NEVER JUDGE A BOOK BY ITS FORE EDGE

Today’s guest post comes from the pen of retired librarian Tanya Barben. Tanya joined the staff of UCT Libraries in 1971 and retired from her position as rare books librarian at the end of 2013. Her interest in the history of the book and reading continues. She spends her retirement attending book launches, scouring through second-hand bookshops, as a volunteer for the Shine Centre, reading to Grade R school children, and as an editor and indexer.

NEVER JUDGE A BOOK BY ITS FORE EDGE

by Tanya Barben

Tucked away in Solander boxes on shelves in climate-controlled stacks within the University of Cape Town Libraries’ Special Collections are almost 200 hidden treasures. These are books with paintings on their fore edges (the side of the book that is opposite to the spine), some created with consummate skill by accomplished artists and others painted by amateurs (whose persistence is, nevertheless, worthy of congratulation).

Fore-edge paintings (FEPs) have a long history. The first FEP practitioner is considered to be a sixteenth-century Italian artist, working at the behest of a book collector. One of his successors in the creation of this conceit was Samuel Mearne, binder to England’s Charles II. But even before (and, in fact, since) the titles of books and the names or initials of their owners have been written on their fore-edges.

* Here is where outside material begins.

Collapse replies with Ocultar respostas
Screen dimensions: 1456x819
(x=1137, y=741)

It was in the early nineteenth century that FEPs became popular among book collectors, particularly in Britain. UCT Libraries’ collection mainly comprises beautifully decorated calf leather-bound books of poetry (by, among others, Cowper, Byron, Scott, Thomson, Rogers, and Young), religious texts, and memoirs. Most of the artists are unknown, although in recent years FEPs by Martin Frost were acquired (Hannay’s Concordance of 1844, with painting of maps on the fore-edge and bottom and top edges, and an 1823 scholar’s edition of Horace’s works embellished by FEPs of Roam ruins).

The Libraries’ former binder, Eric Tucker, executed a beautiful view of the Upper Campus with Devil’s Peak towering over it on a copy of Herschel’s astronomical observations made at the Cape.

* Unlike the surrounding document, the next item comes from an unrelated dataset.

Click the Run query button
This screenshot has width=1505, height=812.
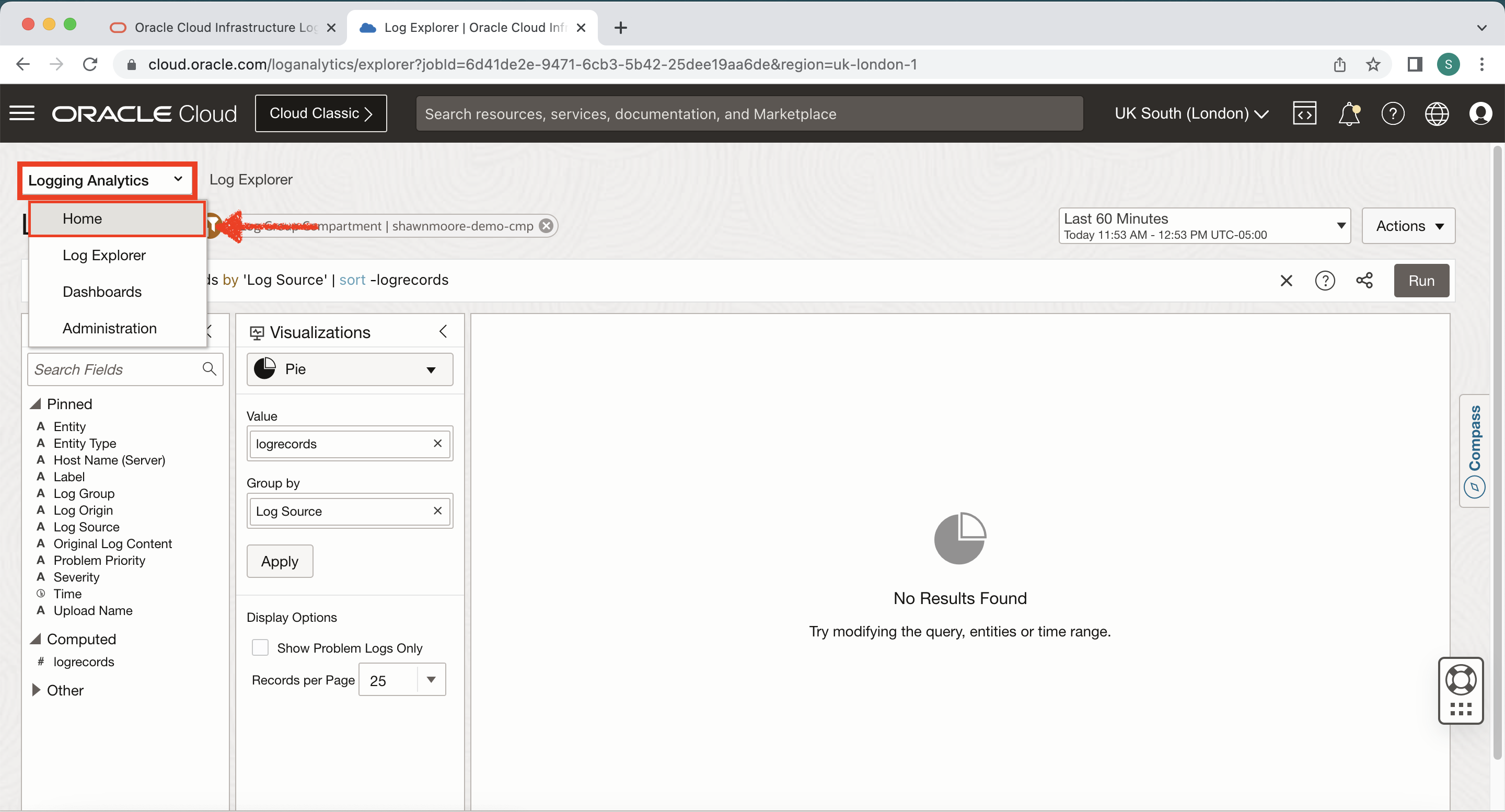tap(1421, 281)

Some FEPs show scenes of the Cape (for example, the 1823 two-volume memoirs of one General Burn, which have a view of Table Bay on one volume and of Cape Point on another). In most cases, the painting has no connection to the text, although a delightfully appropriate exception is the FEP of William Hogarth’s Sleeping congregation on the works of the eighteenth-century ‘divine’, William Paley.

What, in fact, are these ‘hidden treasures’ and how are they created? Fore-edge paintings are decorations that appear on the fore-edges of books. They are created before or after the binding process and are painted using a very thin dry brush on the prepared surface of a fanned-out fore edge of a book. The painting is then coated with a mixture of egg white, alum, and water and (generally) gilded. The images are hidden when the book is closed and appear only when the pages are fanned out.

There are quite a number of doubles (that is, a different picture appears when the book is fanned out front to back and back to front). They are a marvel of human endeavour, and should be seen by anyone who believes that the book can also be an intrinsically beautiful cultural artefact.

The Libraries acquired the bulk of this collection thanks to the generosity of the late Commander Clifford Hall, a collector of books of great beauty and esoteric interest, many of which are to be found on the shelves of the Libraries’ rare books collection.